*GIVEN TEXT:*
++++++++++

3. The original transformers cartoon was so simple and pure in the message it delivered - protecting our natural resources. You don't need a massive government conspiracy, a love triangle, a soldier trying to get revenge on the decepticons, a school bus full of kids stuck in the middle, and a guy acting like a complete loon because he saw some transformer symbol glowing on the wall. Keep it simple. These are kids movies whether you realize it or not. Kids need things kept simple. What you have amassed with these four movies is 613 minutes of confusion.

There, I said what I wanted to say. Please let the nerd rage begin.

Michael Bay made The Rock, and is responsible for filming one of the greatest lines in cinematic history (definitely helped immeasurably by the delivery of Sean Connery) and forever changing my response to when people talk about their "best". So I will always view every film he makes with a sense of optimism, including this one.

I know where you're coming from, however with easy access to adult language content on you-tube it's too easy for kids to be exposed to swearing. My kids know what the swear words are, they know the consequences of using them, they look at me when they hear them but we talk about it, explaining that they'll hear it online, in games, at school etc does not mean they have to use ir or repeat it. I'm in my early 40's and I remember hanging out with my mates and casually swearing, it's part of life and language. I don't mind swear words if they add something, swearing for the sake of it (the F word in X-men added nothing) or swearing in songs (pink is a good example) to make yourself edgy or cool baffles me. My concern with Transformers and to some extent X-Men is that I think my kids would be bored. Thankfully How to train your dragon 2 is out soon :)

agreed, don't forget to allocate your seat near the exit if your cinema does that!!

++++++++++

*DATA SHOWN:*
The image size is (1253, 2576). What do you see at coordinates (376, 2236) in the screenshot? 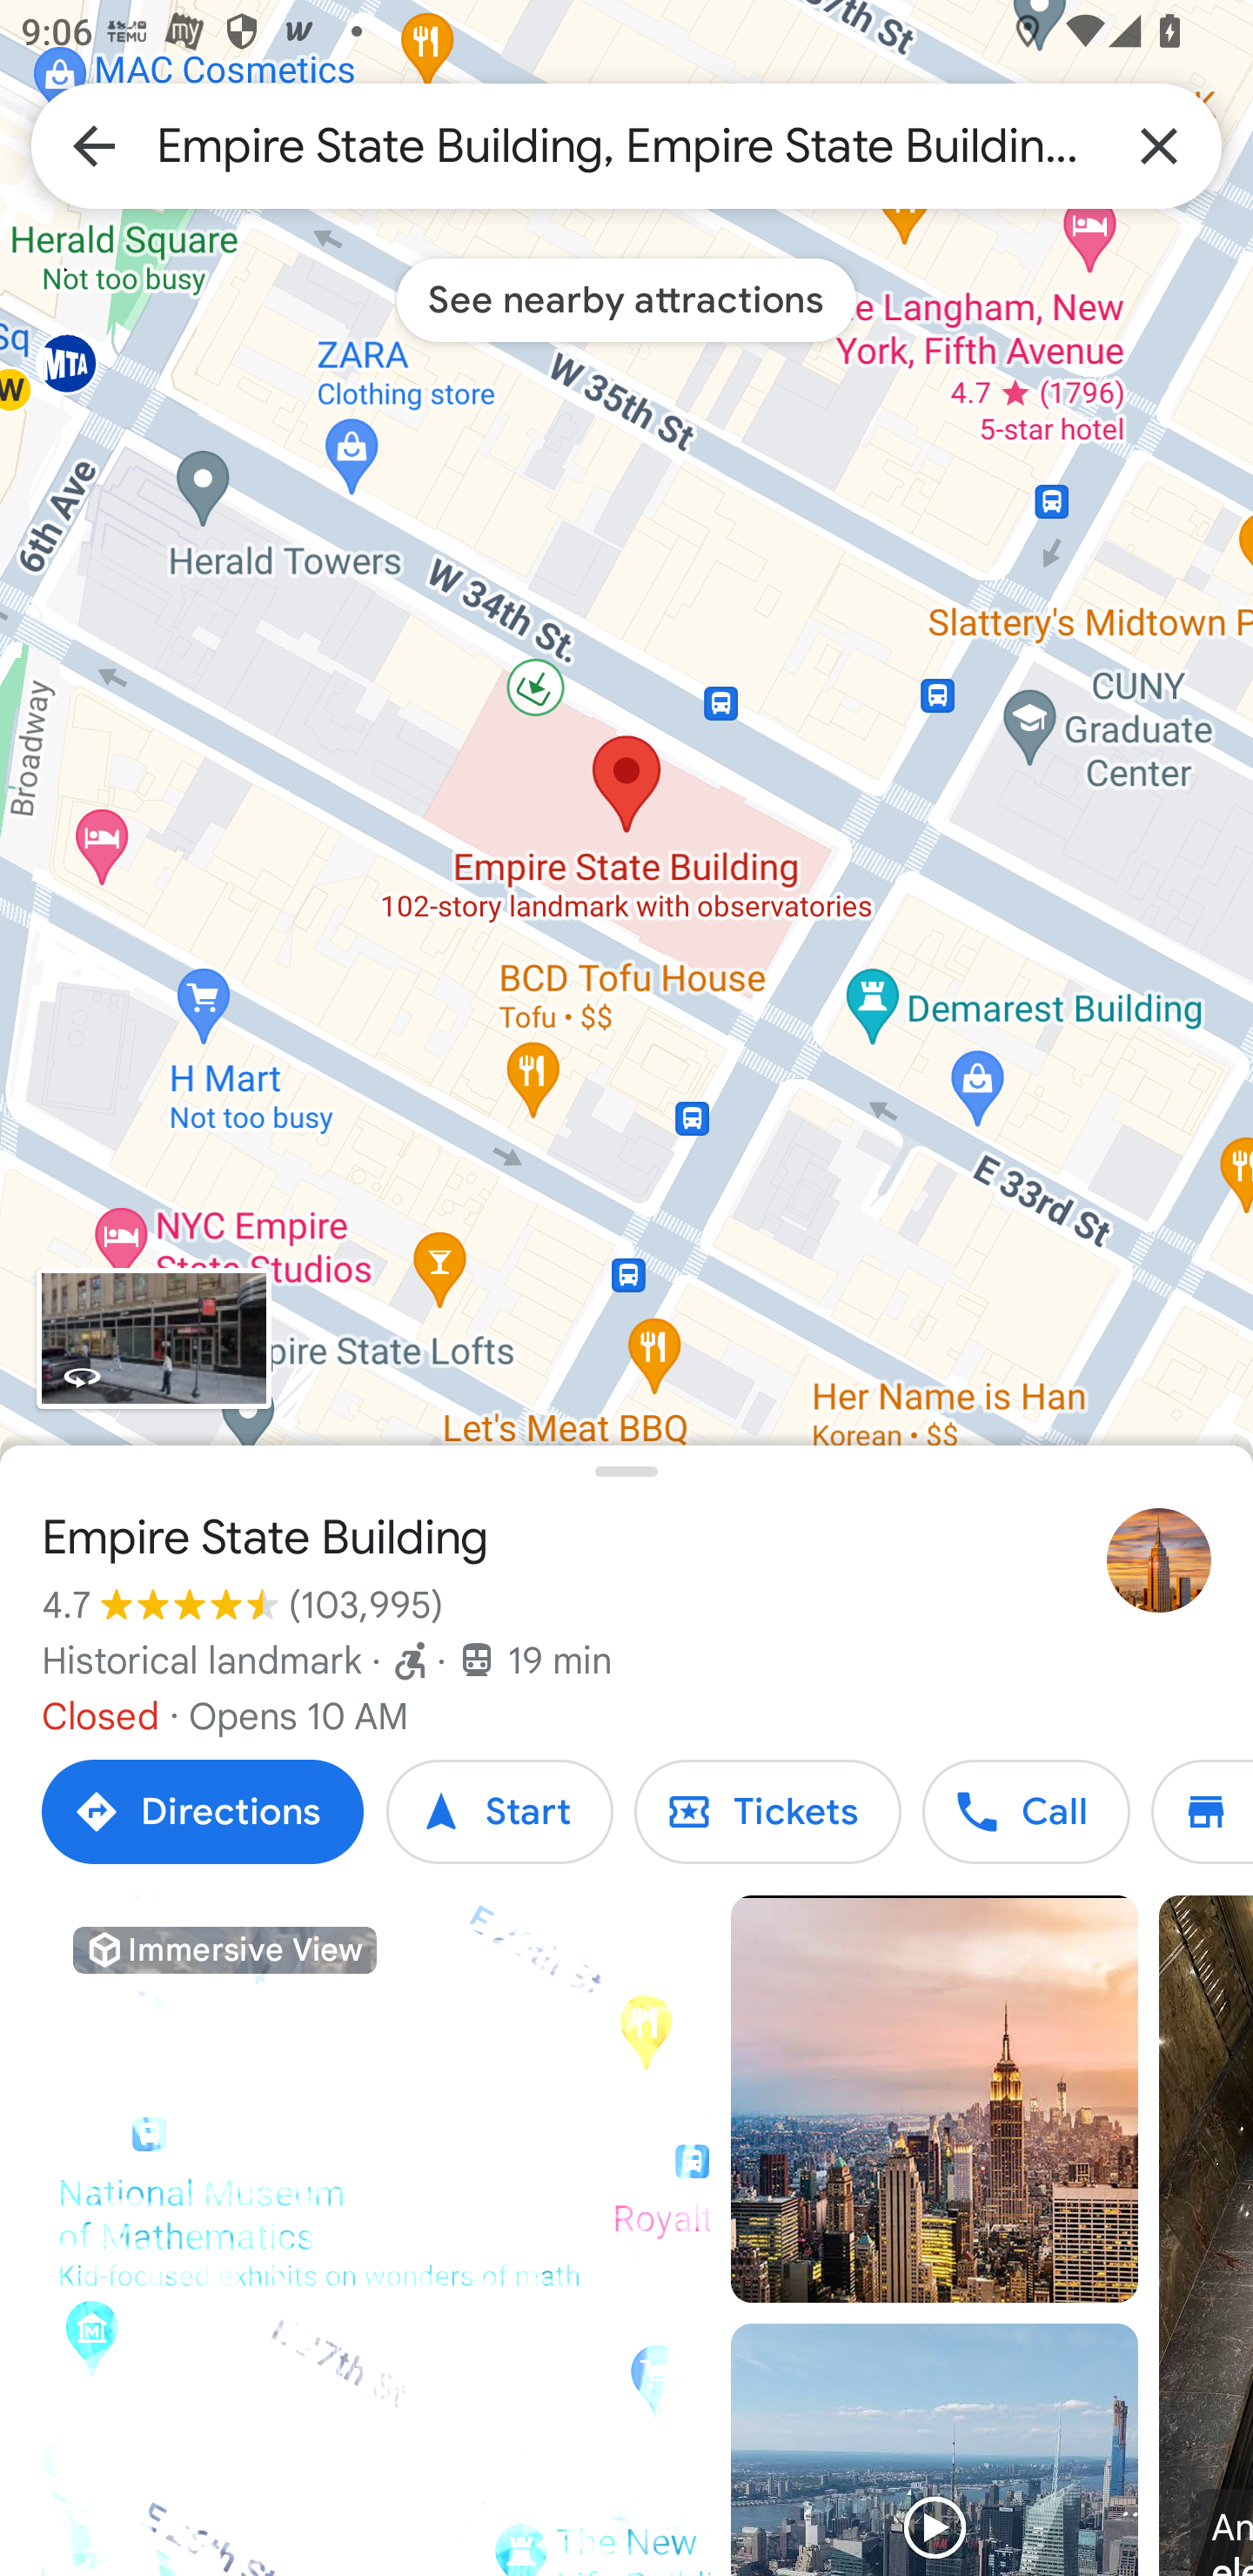
I see `Video Immersive View` at bounding box center [376, 2236].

++++++++++

*PROBLEMS AND TASKS:*
[1] From the Transformers discussion above, copy the part that opens with the words containing "There, I said" and closes with "including this one.".
[2] Carry on the Transformers discussion above from the point where it ends.

*RESPONSES IN ORDER:*
[1]
There, I said what I wanted to say. Please let the nerd rage begin.

Michael Bay made The Rock, and is responsible for filming one of the greatest lines in cinematic history (definitely helped immeasurably by the delivery of Sean Connery) and forever changing my response to when people talk about their "best". So I will always view every film he makes with a sense of optimism, including this one.

[2]
Some of the best films I've seen in the cinema in recent years are the ones with my kids, a film like Paranorman is a good example. I have no issue with any of the Transformer movies and I'm not precious about the source material. I'll see it over the coming weeks, if I enjoy it for what it is then great if not no loss (Cineworld unlimited has got me covered). My youngest was sold on the flash band adverts that have started appearing on the tv and asked me if I'll take him, he only managed part way through the first on DVD before he gave up and did something else instead. They're enjoyable (in some parts) films about alien robots who can transform into vehicles, I suspend my disbelief from my rear view mirror when I park the car in the cinema =)

U r crazy!!!

I like your thinking!

Yes it does.

The real question is "Do I see it on a $5 movie night or wait and rent it from Redbox?"

You had me at "Bay’s camera still lingers dubiously over the anatomies of his scant female cast". loll

Exactly, I hate all the movie snobbery that goes on. I like different types of movie depending on what mood I'm in and sometimes I'm perfectly happy to pay for blockbuster robot action movie!

Anyway, it'll be a lot better than Man of Steel!

Moon is way worse than fallen.

I must be odd, I really enjoy the brainless fun of the Transformers movies (apart from the puerile and bad-taste jokes of the 2nd movie) and am looking forward to this one.

And my kids love it too, as do millions of others... so it seems odd that 90% of posters hate on it.

Everybody who I've heard from who has seen it says it sucks.

Then go see "Pacific Rim".

I don't hate it.

I don't hate it. I'm just disappointed because we all know it could be so much better.

Bay may be making it for 8 year old children, but we adults are the ones that have to take them to see it.

And that's why it's made so much money.

This is the best of the four movies. The idea of humans building transformers is actually interesting. And there was much less idiotic dialogue. Still a fair amount of course, but I don't understand why these movies never introduce who the transformers are. About the only way you'd know is if you read em all on that computer map thing. That's just stupid. And I have absolutely no idea the names of any dinobots since they were never named either. I guess it was a cool idea how they were introduced anyway, as captives on that ship.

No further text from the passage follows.